[Excerpt from a dataset]
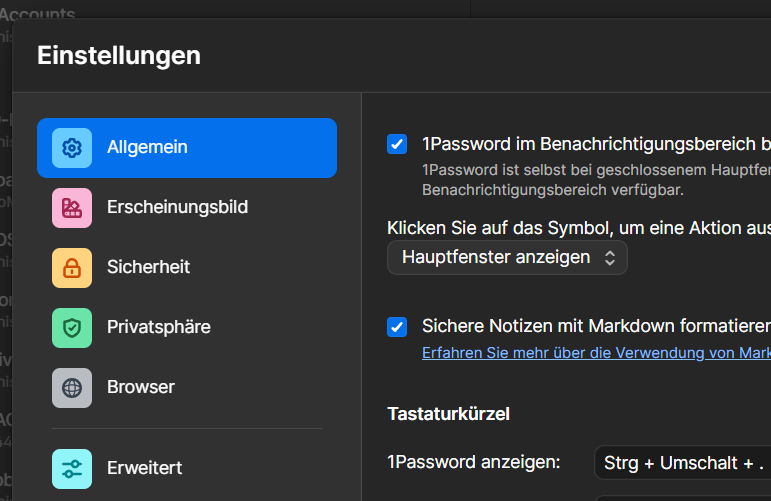The image size is (771, 501).
Task: Open the Erweitert settings section
Action: pos(144,468)
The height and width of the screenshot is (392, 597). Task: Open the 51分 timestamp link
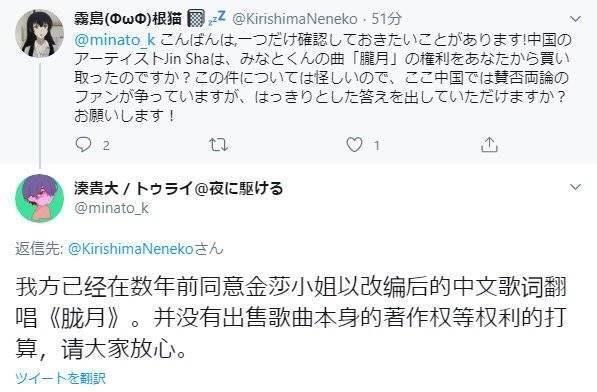point(386,19)
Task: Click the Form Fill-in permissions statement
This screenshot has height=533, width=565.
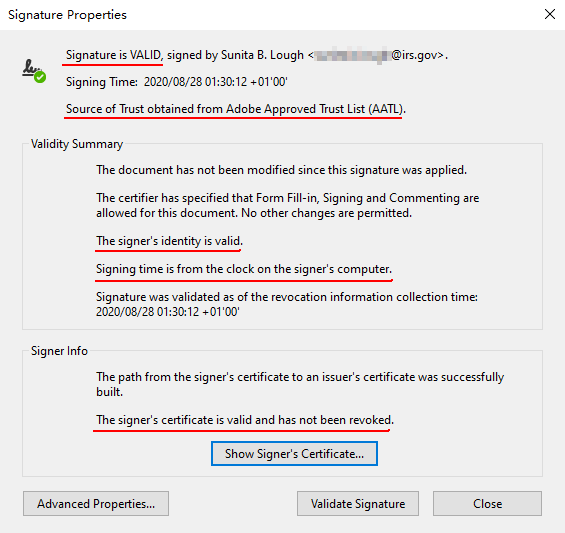Action: [288, 205]
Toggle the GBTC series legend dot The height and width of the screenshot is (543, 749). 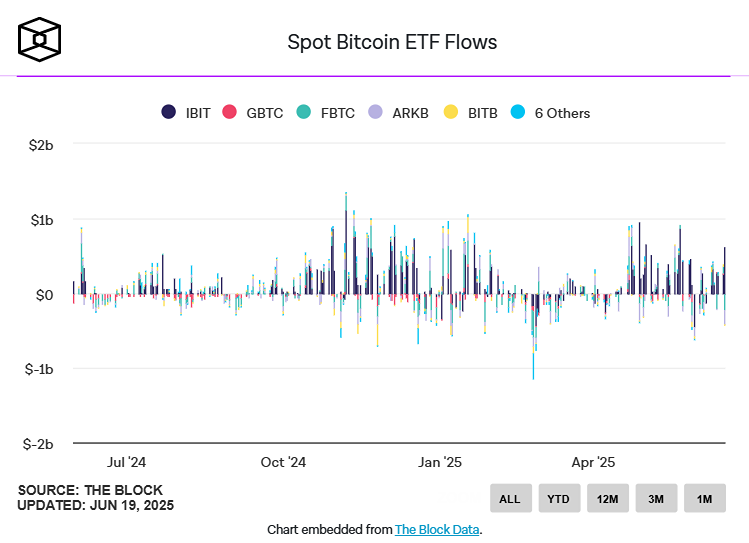(229, 113)
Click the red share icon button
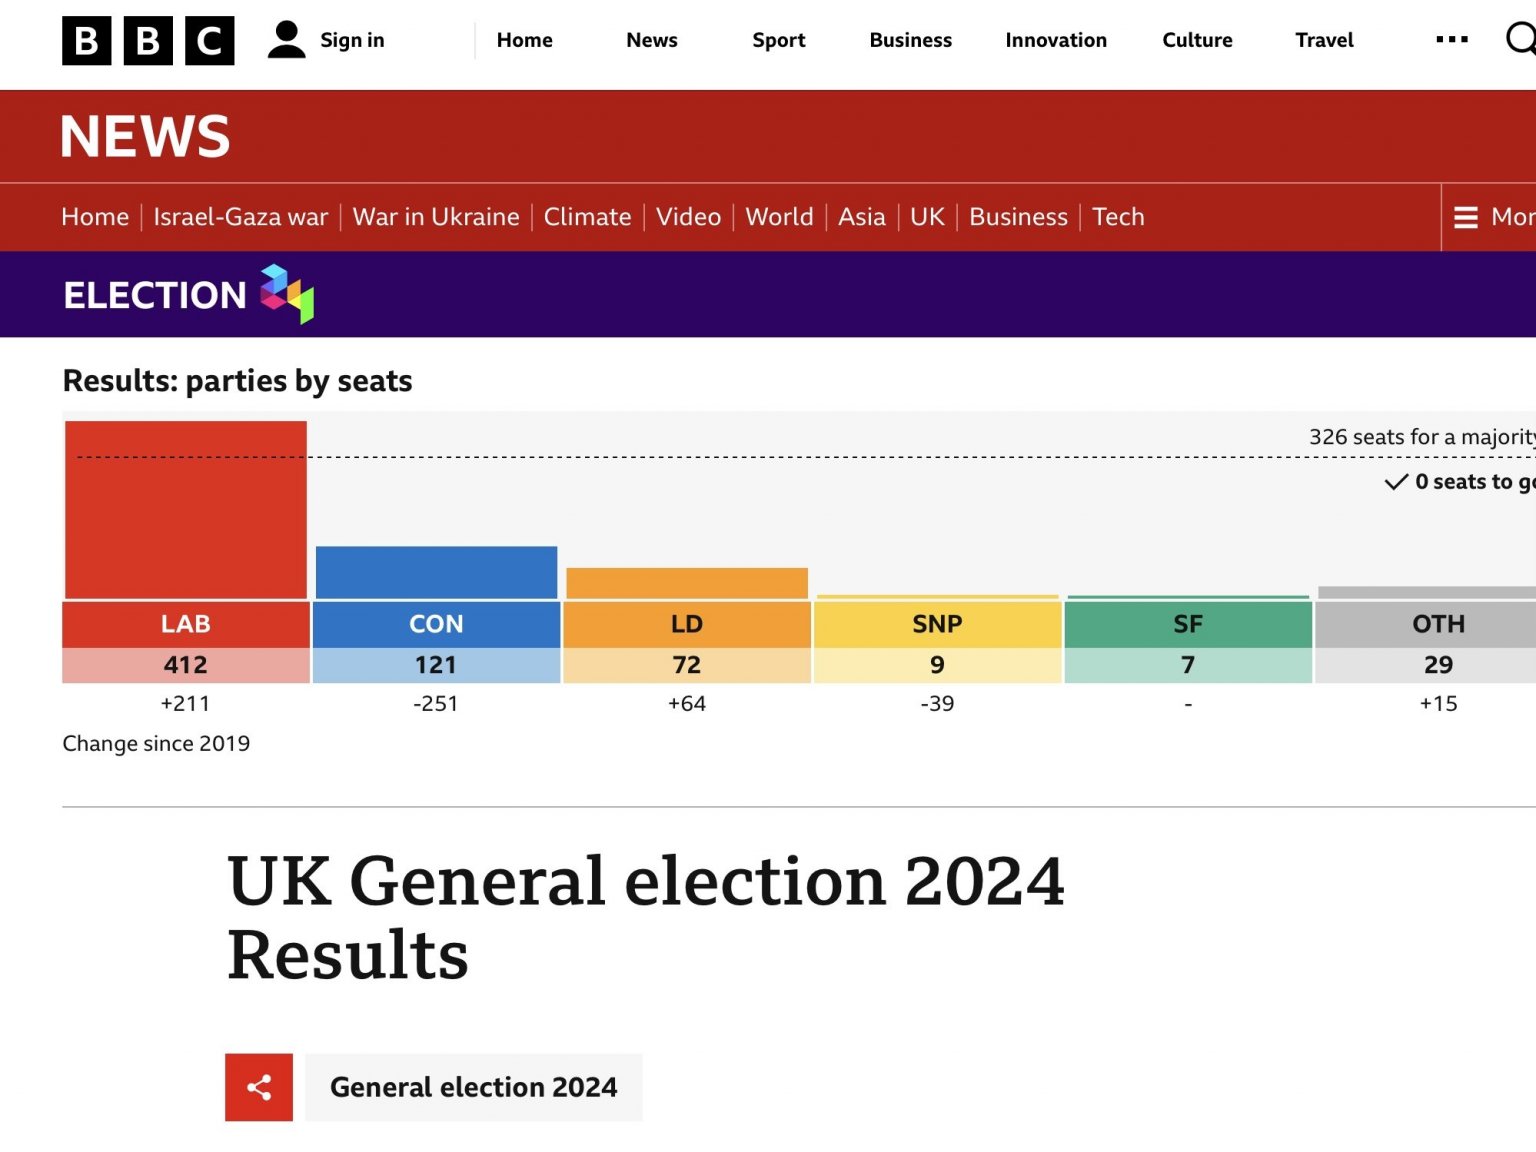The width and height of the screenshot is (1536, 1152). point(259,1087)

**Problem to solve**
Arrange the items above as a Markdown table with the columns No. and Line, one numbered row per line, beginning at the first line of the items and stopping after the line that contains "Action: [288, 205]". Skip blank lines and leave the pictures out.

**Reply to the exercise**
| No. | Line |
|---|---|
| 1 | The image size is (771, 501). |
| 2 | Task: Open the Erweitert settings section |
| 3 | Action: pos(144,468) |
| 4 | The height and width of the screenshot is (392, 597). Task: Open the 51分 timestamp link |
| 5 | point(386,19) |
| 6 | Task: Click the Form Fill-in permissions statement |
| 7 | This screenshot has height=533, width=565. |
| 8 | Action: [288, 205] |